«Well. I will not allow any harm to my daughter. Be sure of that. Be-warned.»

He went out, closing the front door softly. I was panting with emotion. I ran to the telephone and dialled the Ealing number. There was a pause and then the high buzz of «number unobtainable.» I dialled several times, with the same result. I felt as if I had been cut off by an axe at the knees. I held my head in a violent grip, trying to compose myself and think. The urgency of the need to see Julian seethed all round me, blotting out my vision. I was being blinded and stung to death by bees. I was suffocating. I ran out into the court and began to walk at random along Charlotte Street, then along Windmill Street, then along Tottenham Court Road. After a while it began to seem probable that if I did not take some violent and decisive action soon I would collapse. I hailed a taxi and told the man to drive to Ealing.

I stood under the copper beech at the corner of the road. I put my hand on the close-grained trunk of the tree and it felt absurdly there, complacent with indifferent reality. It was evening now, twilight time, the evening of that same lengthy fantastic eventful day.

The evening was overcast, the dour thick light turning a little purple, the air warm and motionless. I could smell dust, as if the quiet tedious streets all around me had dissolved into endless dunes of dust. I thought about this morning and how we had seemed to have all the time in the world. And now there seemed to be no more time. I also thought that if only I had had the wit to take that taxi at once I might have arrived here before Arnold and Rachel. What was happening? I crossed the road and began to walk slowly down on the other side.

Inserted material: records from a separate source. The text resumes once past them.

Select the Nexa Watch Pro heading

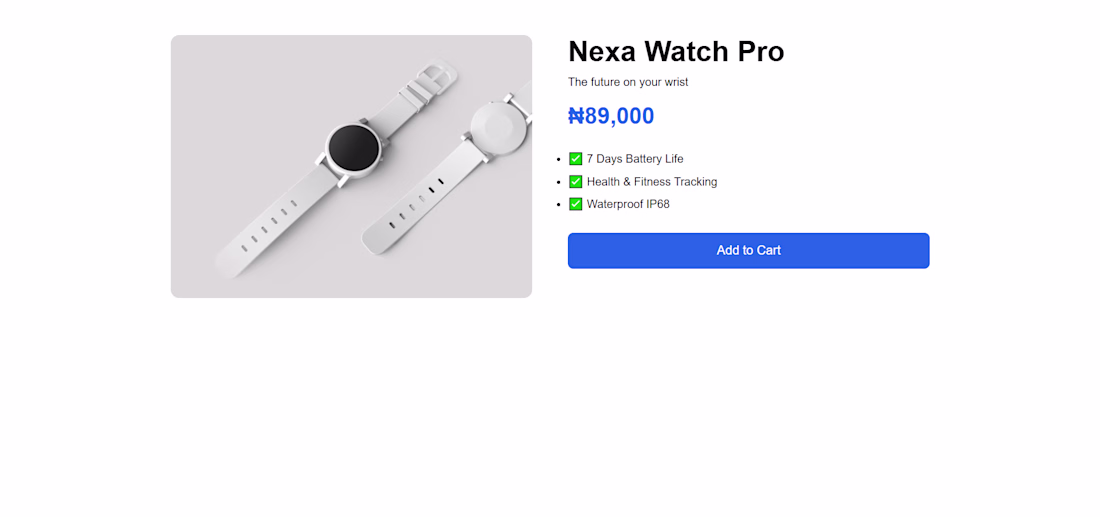coord(676,51)
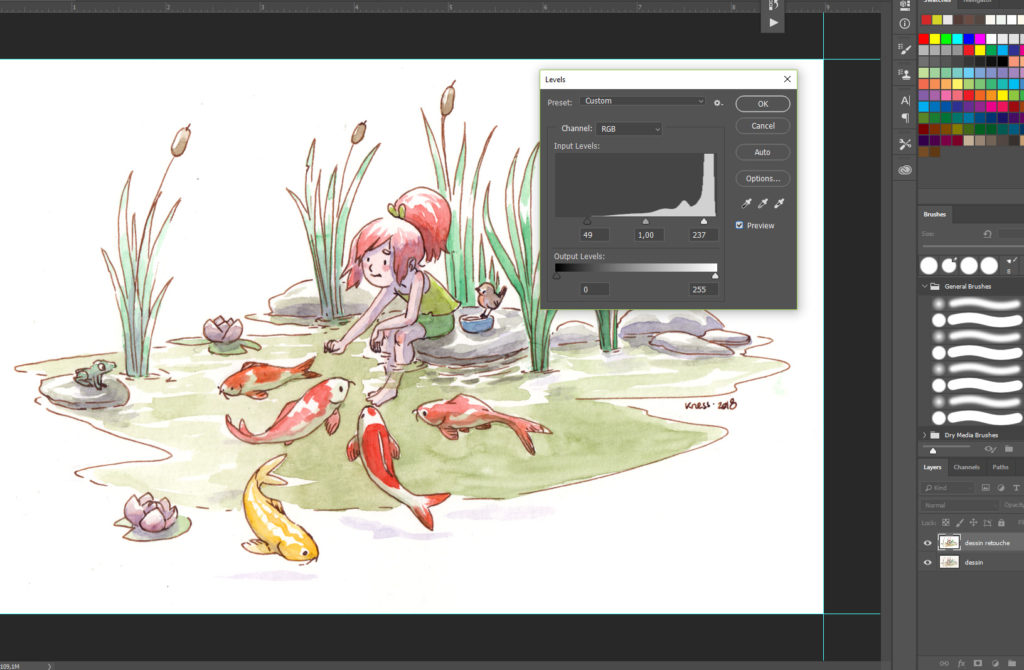Collapse the General Brushes folder
Screen dimensions: 1024x670
924,287
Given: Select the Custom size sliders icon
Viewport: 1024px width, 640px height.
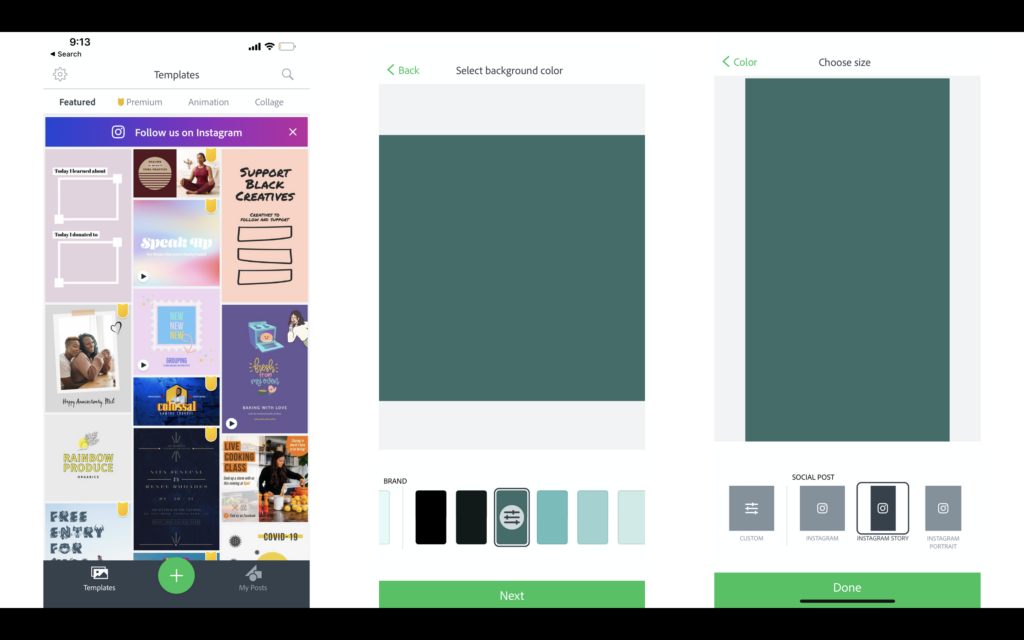Looking at the screenshot, I should [751, 508].
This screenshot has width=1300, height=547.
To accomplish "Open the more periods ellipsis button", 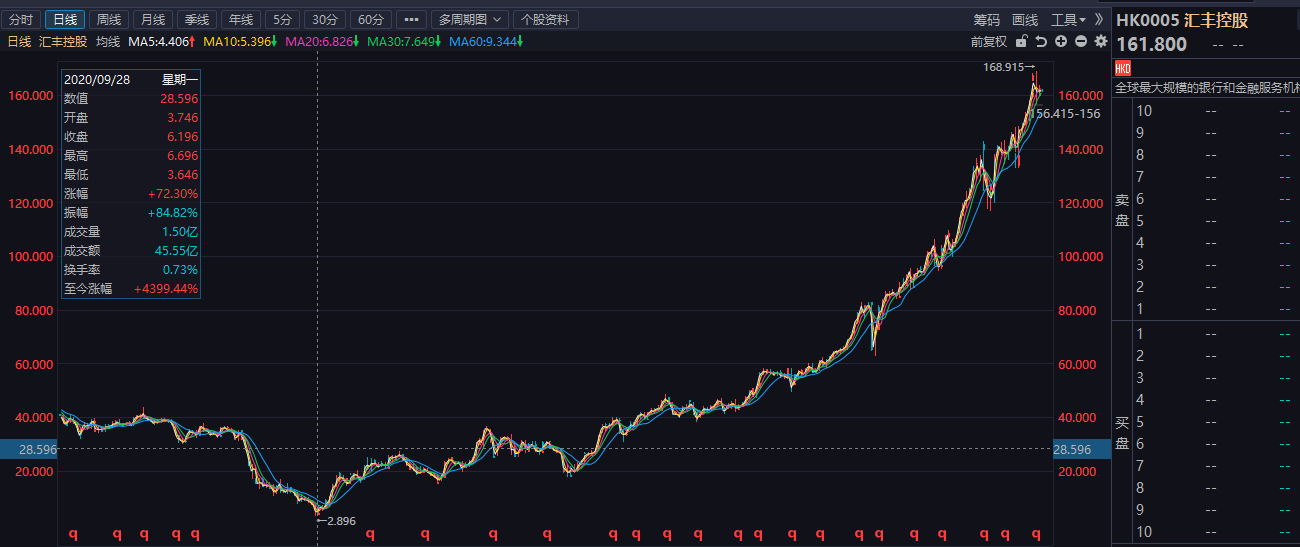I will click(x=411, y=19).
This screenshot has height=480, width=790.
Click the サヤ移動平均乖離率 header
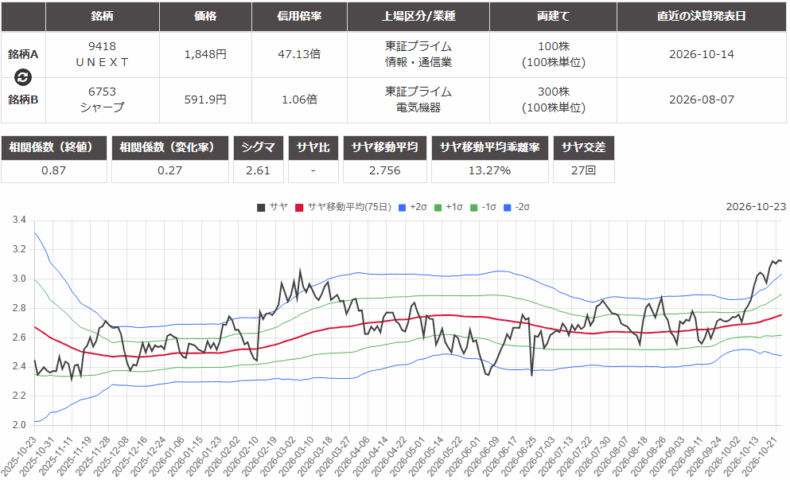490,148
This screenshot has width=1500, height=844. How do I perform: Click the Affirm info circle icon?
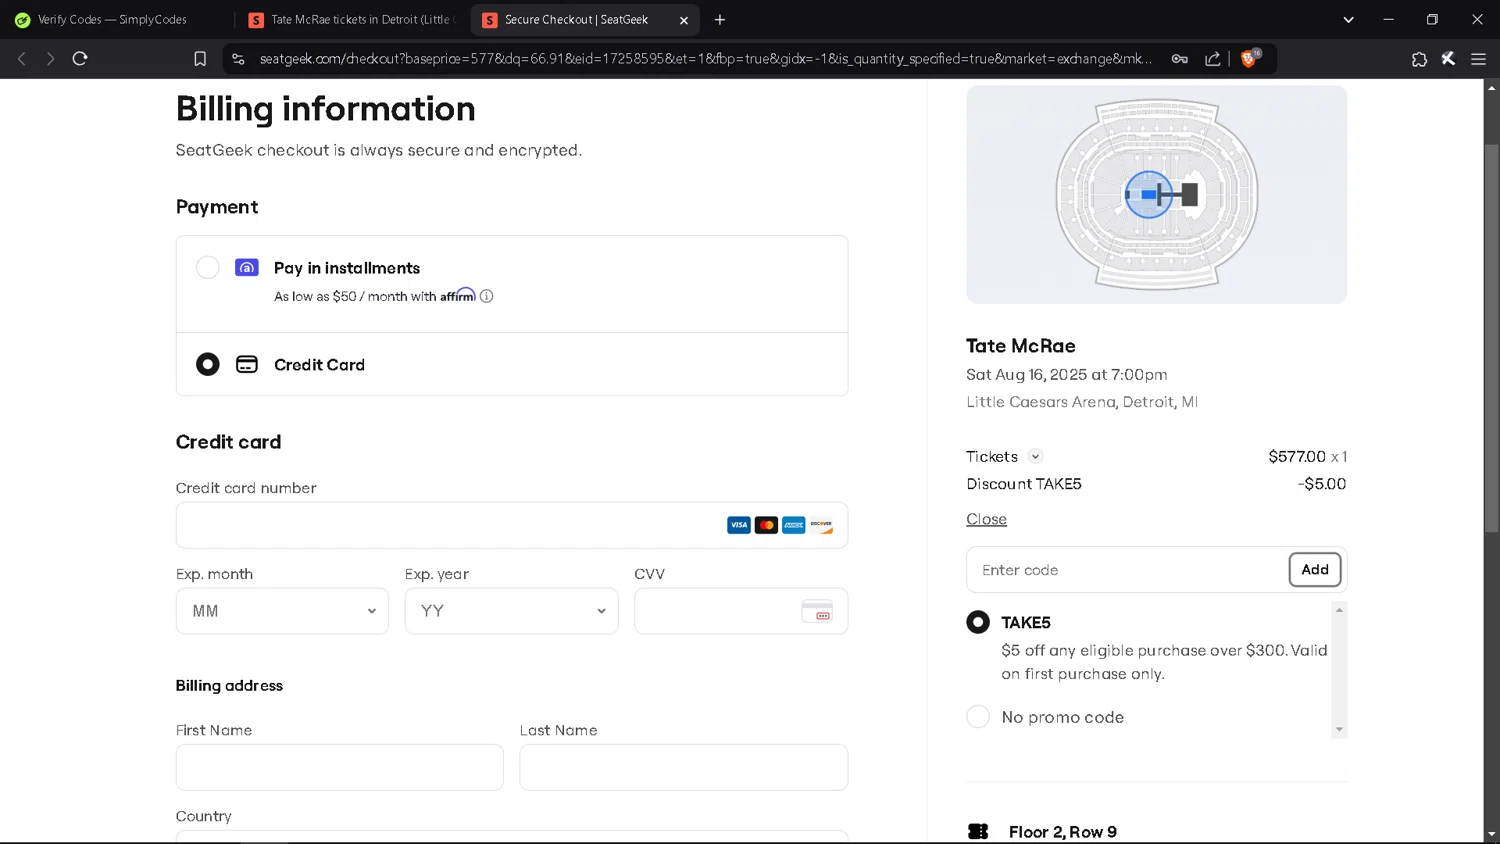click(x=487, y=296)
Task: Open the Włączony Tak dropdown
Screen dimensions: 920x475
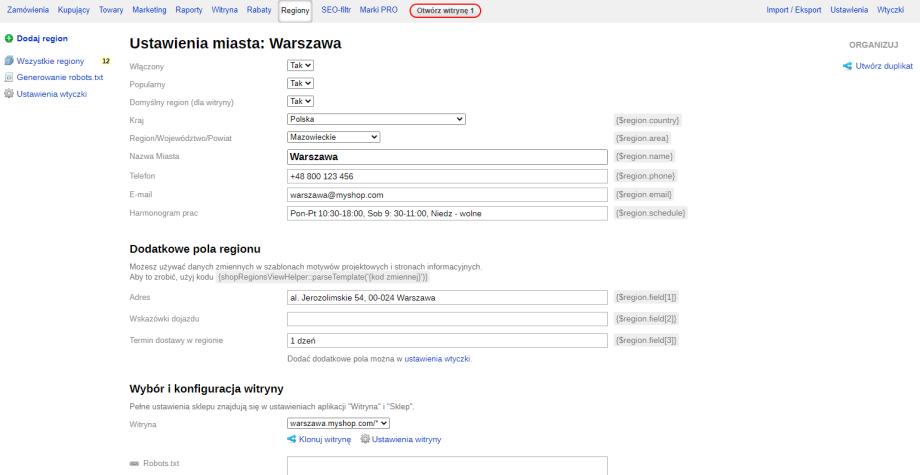Action: [x=301, y=65]
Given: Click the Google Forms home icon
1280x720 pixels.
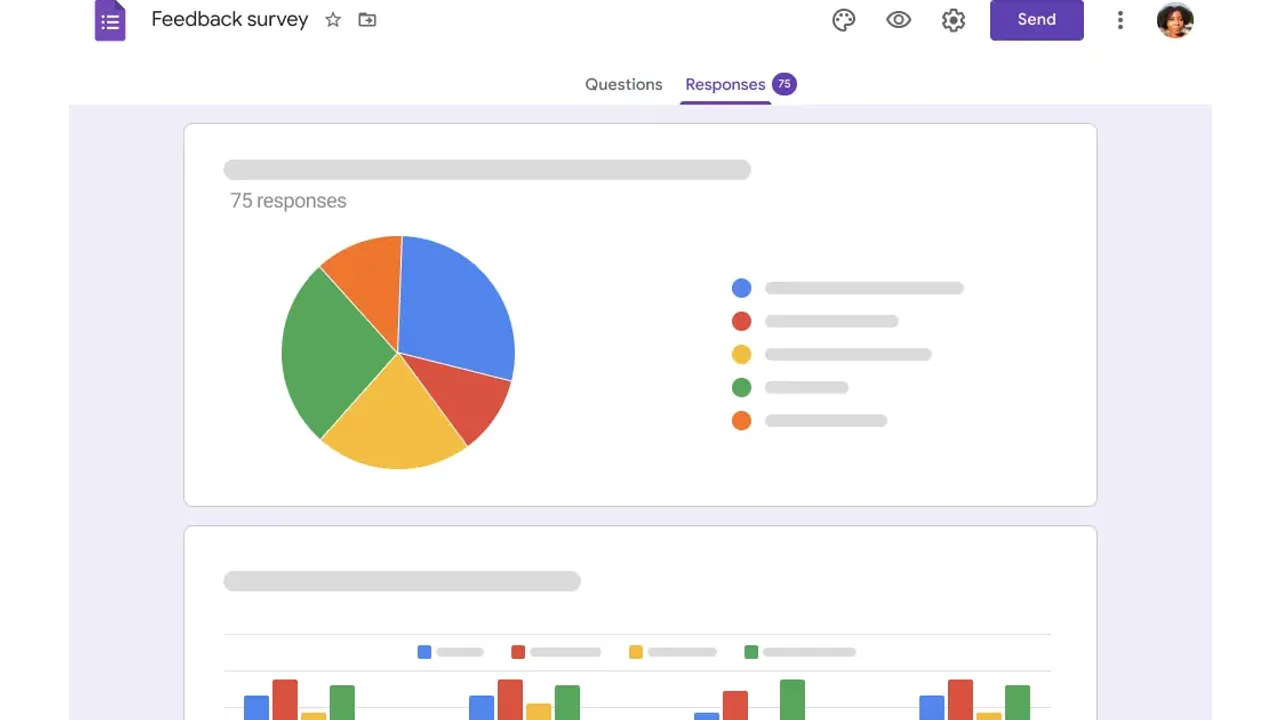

I stood now upon the opposite pavement and regarded the house and wondered what to do. I considered the idea of hanging around until three o'clock in the morning and then penetrating into the garden and using one of Arnold's ladders to climb up to Julian's window. But I did not want to become a nightmare figure to her, a night intruder, a secret man. The greatness of this morning had been its lucid openness. This morning I had felt like a cave-dweller emerging into the sun. She was the truth of my life. I would not become a sort of burglar or pickpocket in hers. Besides. There were so many unknown things. What was she thinking now?

As I stood there in that thick oppressive urban dusk breathing the breath of fear, smelling the dunes of dust, I became aware of being looked at by a figure standing in the long unlighted landing window of the house I was studying. I could see the figure framed in the window and the pallor of the face regarding me. It was Rachel. We looked at each other in an awful immobility of quietness for about a minute. Then I turned away, like an animal from a human stare, and began to pace the pavement, to and fro, to and fro, waiting. The street lamps came on.

After about five minutes Arnold came out. I recognized his figure though I could not see his face. I began to walk back up the road toward the copper beech and he followed, then walked beside me in silence. A close-by lamp-post was illuminating one side of the tree, making the leaves a transparent glowing winy purple, and separating them out with clear shadows, each from each. We stepped into the rich gathered darkness underneath the tree, trying to see each other's faces.

Arnold said, «I'm sorry I got so excited.»

«O. K.»

«Everything's got much clearer now.»

«Good.»

«I'm sorry I said all those ludicrous things-about lawyers and so on.»

«So 'm I.»

«I hadn't realized how little had happened.»

«Oh.»

«I mean, I hadn't got the time scheme. I somehow gathered from what Julian said this afternoon that this whatever it is had been going on for some time. But now I understand it's only been going on since yesterday evening.»

«A lot has happened since yesterday evening,» I said. «You should understand, you seem to have been fairly busy lately yourself.»

«You must have thought Rachel and I were being ridiculously solemn this afternoon about very little.»

«I see you're playing it differently now,» I said.